King is a hypocrite, with insufficient classroom and public school experience. He's unqualified for his current position, and not remotely objective enough to make a reasonable decision.

The UFT has failed its membership. Any teacher can be fired in two years under this system, for any reason or none. Tenure is moot. While the UFT can proudly boast it now takes two years to fire a newbie teacher, I hardly see one extra miserable year at a job where said newbie is unwanted and unappreciated as much consolation.*

This is a terrible deal, the worst I've seen in almost 30 years of teaching. I honestly wonder how people who negotiate such things, under the guise of advocating for working teachers, can sleep at night.

*Correction: Jamaica Chapter Leader James Eterno informs me I am mistaken about untenured teachers getting two years, and says it's his understanding that they will not receive such protection. I apologize for my error, and to any untenured teachers I may have disappointed.

Thursday, March 21, 2013

The Good Old Days

A colleague told me yesterday about how she got her job. She was doing student teaching in our building and constantly being observed by her college teacher. The professor was effusive with praise for her, and her first department AP always found an excuse to be around and eavesdrop. He would shuffle through papers on a desk pretending to be looking for something, or stumble around as though lost in his own office.

When she finished her student teaching, he was able to offer her a job. Before she got tenure, he formally observed her, almost religiously, precisely six times a year. She generally did well, but her first time was particularly interesting, to me, at least.

The AP came in with his notebook (There were no iPads back then.), and sat in back of the classroom. My friend froze. Everything she did was wrong. She forgot what she was doing, started shaking, and could barely keep track of where she was. This, of course, is what E4E claims teachers are jumping up and down to demand more of.
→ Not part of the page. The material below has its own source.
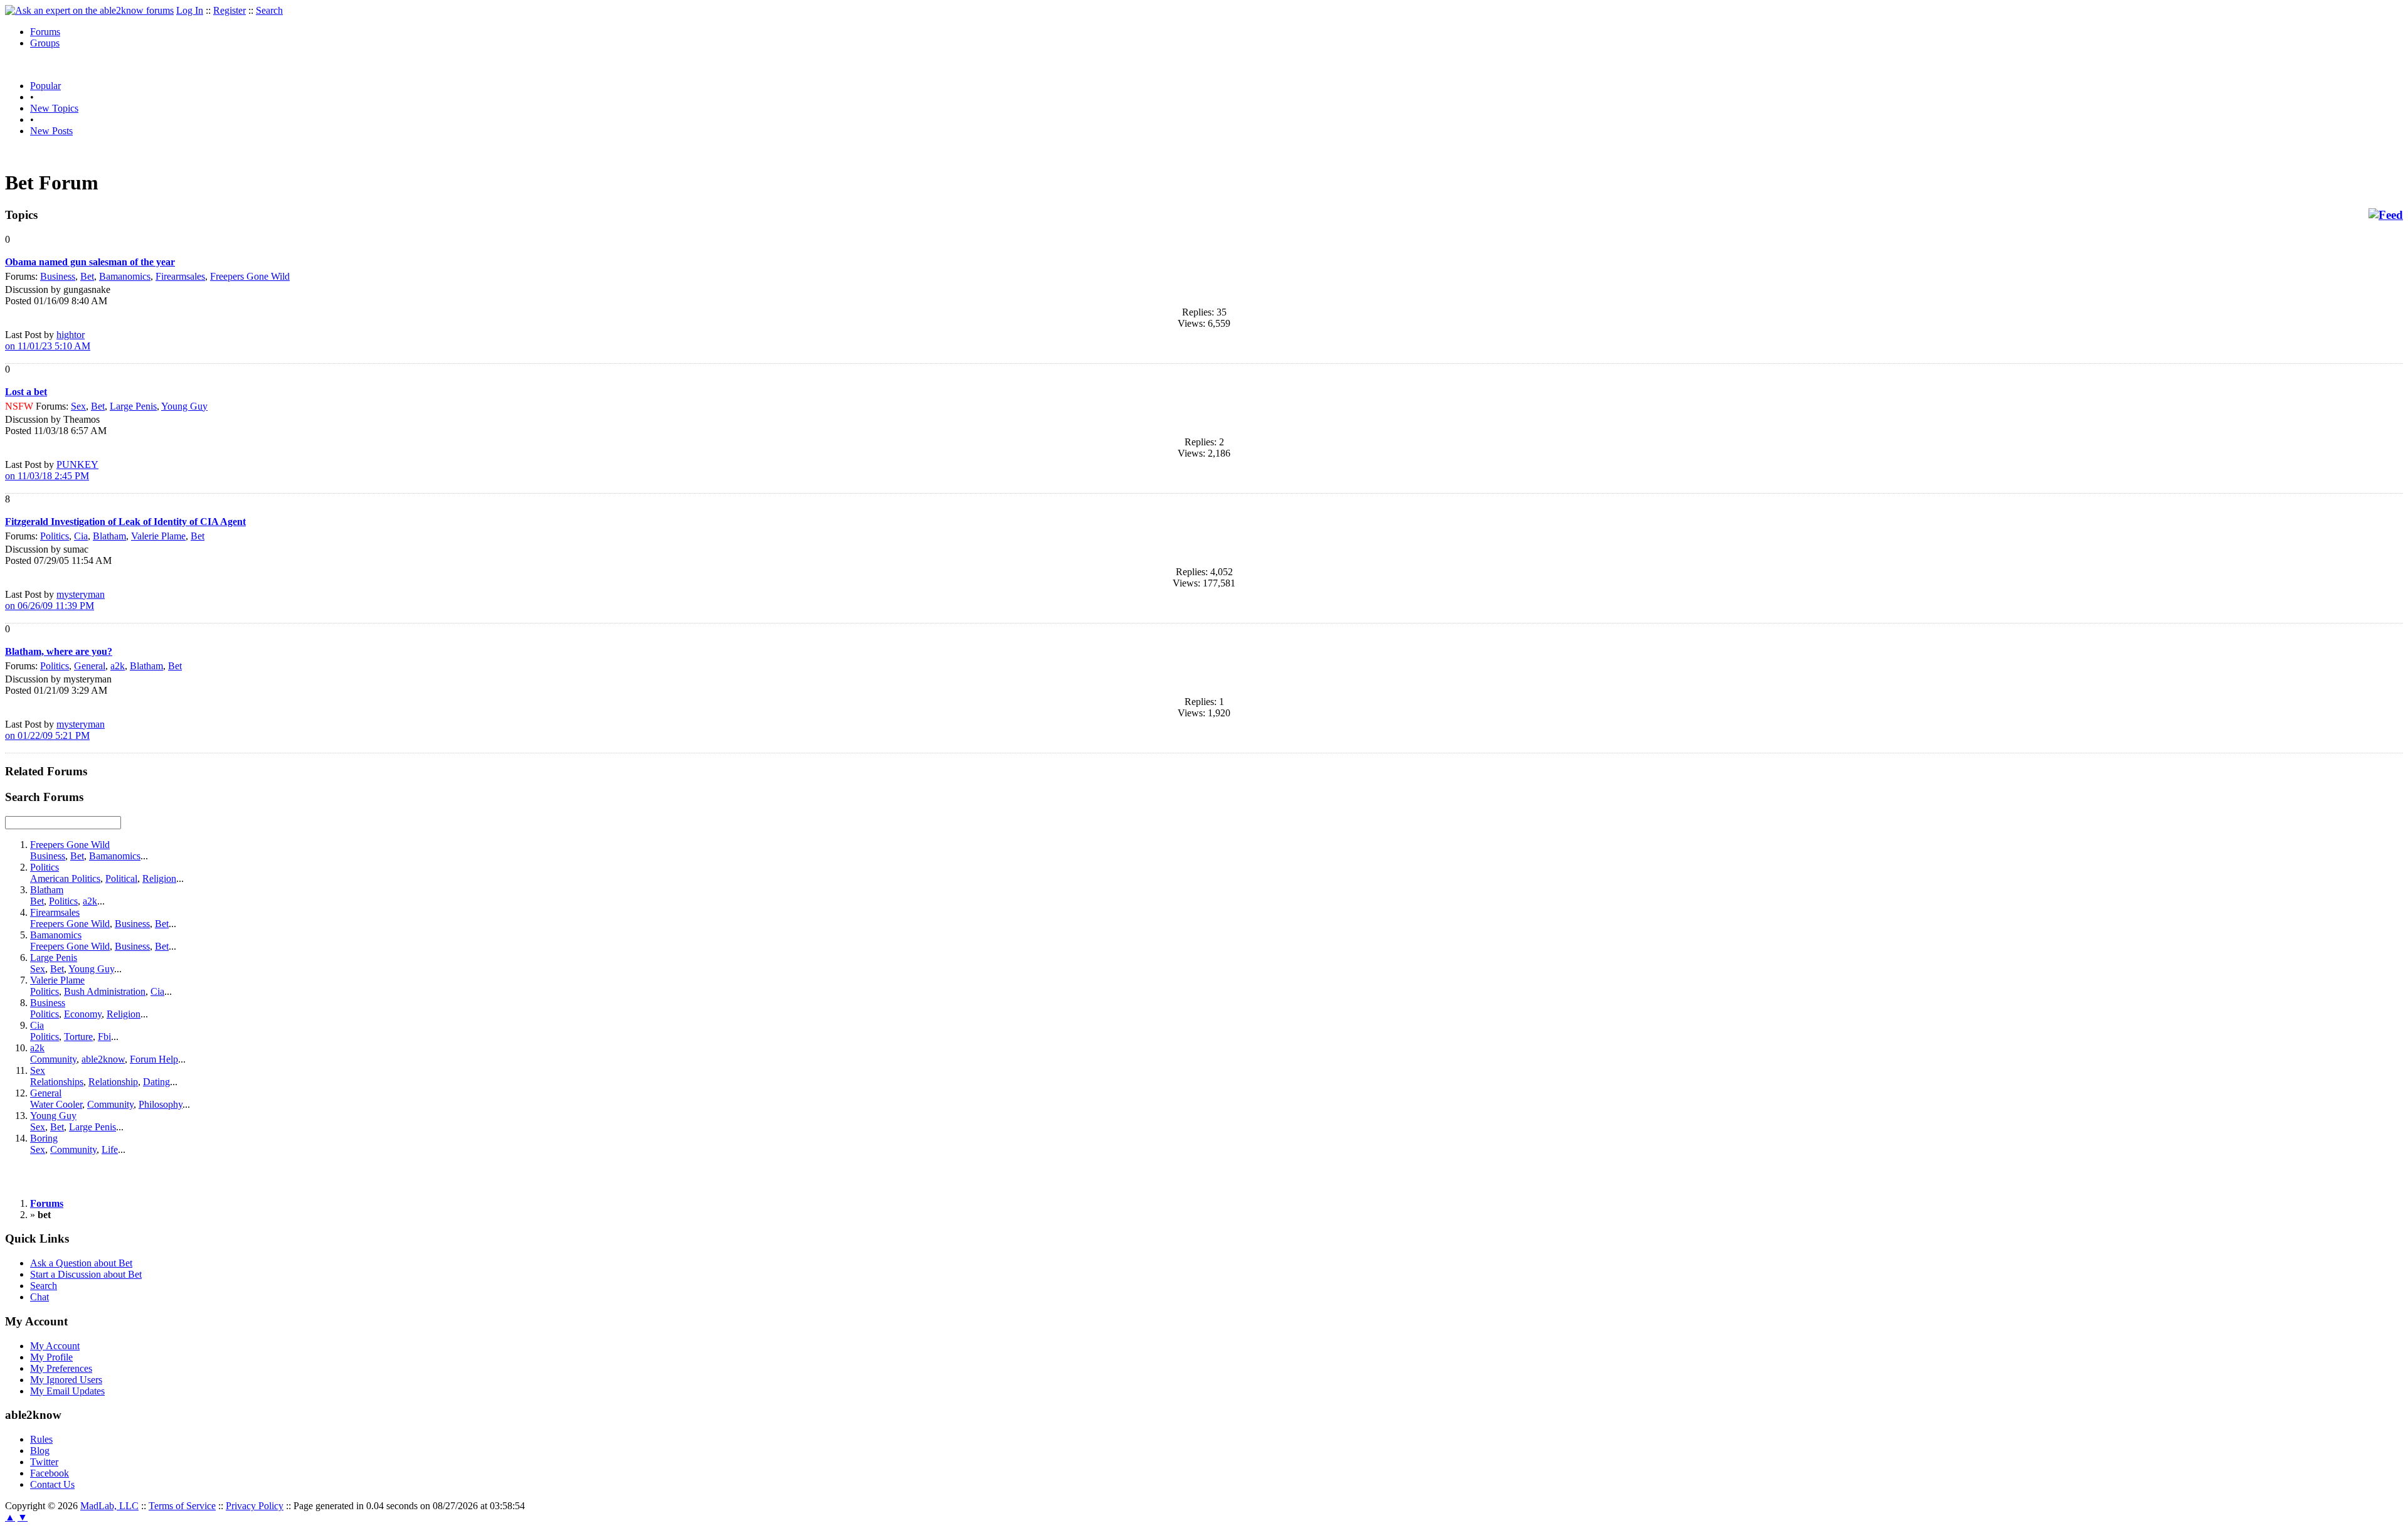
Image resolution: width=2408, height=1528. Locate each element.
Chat (39, 1297)
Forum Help (154, 1059)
The following day she went for a post-observation conference. She apologized profusely, and explained her panic attack the best she could. The supervisor told her not to worry. He said he could see she wasn't herself, and that she need not worry about this. It was as though it never happened.

He told her they would start from scratch. He would meet with her and discuss what her lesson would be like, he would tell her what he was looking for, they would agree on a plan, and there was nothing whatsoever for her to worry about. She was greatly relieved.

After that, he did exactly what he said he would. Her observation went smoothly, and her respect for that AP continues to this day.

Imagine how she may have fared with some Leadership Academy automaton with some absurd DOE-generated checklist. Imagine if the AP had to say, "Well, I think you're a good teacher, but you're still going to be discontinued if you don't get enough value-added points."

It's kind of sad to look at the progress in education and see how far backward we've come.